_What is needed:_ Which lines of the data hold the word "will"? Copy all of them.

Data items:
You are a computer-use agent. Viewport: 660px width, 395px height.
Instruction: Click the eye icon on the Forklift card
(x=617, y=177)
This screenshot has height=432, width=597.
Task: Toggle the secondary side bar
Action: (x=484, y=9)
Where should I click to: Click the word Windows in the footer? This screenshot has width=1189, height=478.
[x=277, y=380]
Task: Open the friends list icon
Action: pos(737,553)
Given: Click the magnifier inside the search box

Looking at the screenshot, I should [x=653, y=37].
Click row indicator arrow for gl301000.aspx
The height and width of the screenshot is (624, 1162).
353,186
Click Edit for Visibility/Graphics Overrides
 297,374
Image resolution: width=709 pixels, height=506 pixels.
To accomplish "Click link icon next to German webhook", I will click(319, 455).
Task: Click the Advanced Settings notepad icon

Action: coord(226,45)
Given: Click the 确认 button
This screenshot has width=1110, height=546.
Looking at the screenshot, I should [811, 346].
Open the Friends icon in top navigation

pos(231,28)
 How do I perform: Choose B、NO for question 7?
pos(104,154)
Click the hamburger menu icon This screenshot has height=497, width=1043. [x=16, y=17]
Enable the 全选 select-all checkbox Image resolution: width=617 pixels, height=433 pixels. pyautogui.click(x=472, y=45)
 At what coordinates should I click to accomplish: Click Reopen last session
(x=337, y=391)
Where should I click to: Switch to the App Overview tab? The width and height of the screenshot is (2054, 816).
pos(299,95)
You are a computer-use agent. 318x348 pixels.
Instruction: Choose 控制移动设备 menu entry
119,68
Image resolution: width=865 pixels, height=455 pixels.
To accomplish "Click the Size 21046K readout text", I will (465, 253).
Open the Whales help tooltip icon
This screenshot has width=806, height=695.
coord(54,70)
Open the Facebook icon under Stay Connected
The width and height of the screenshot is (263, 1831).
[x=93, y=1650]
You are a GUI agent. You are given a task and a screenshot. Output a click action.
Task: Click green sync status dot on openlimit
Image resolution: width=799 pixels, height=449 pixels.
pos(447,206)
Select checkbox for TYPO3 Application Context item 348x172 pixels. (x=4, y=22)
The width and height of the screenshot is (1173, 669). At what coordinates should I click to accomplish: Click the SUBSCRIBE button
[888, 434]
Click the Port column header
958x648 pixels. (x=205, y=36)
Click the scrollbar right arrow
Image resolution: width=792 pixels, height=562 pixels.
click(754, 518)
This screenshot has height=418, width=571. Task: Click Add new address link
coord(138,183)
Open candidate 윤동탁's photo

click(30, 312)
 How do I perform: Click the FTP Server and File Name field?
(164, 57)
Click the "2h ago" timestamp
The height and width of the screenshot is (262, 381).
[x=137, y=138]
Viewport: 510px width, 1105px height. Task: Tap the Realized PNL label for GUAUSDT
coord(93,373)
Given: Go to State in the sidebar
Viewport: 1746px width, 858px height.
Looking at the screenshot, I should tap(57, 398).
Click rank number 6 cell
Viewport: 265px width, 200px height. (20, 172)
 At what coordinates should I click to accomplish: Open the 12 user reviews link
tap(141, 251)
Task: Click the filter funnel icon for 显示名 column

_Reply:_
To accomplish "Click link icon next to German webhook", I will click(319, 455).
To accomplish "Click the Size 21046K readout text", I will (465, 253).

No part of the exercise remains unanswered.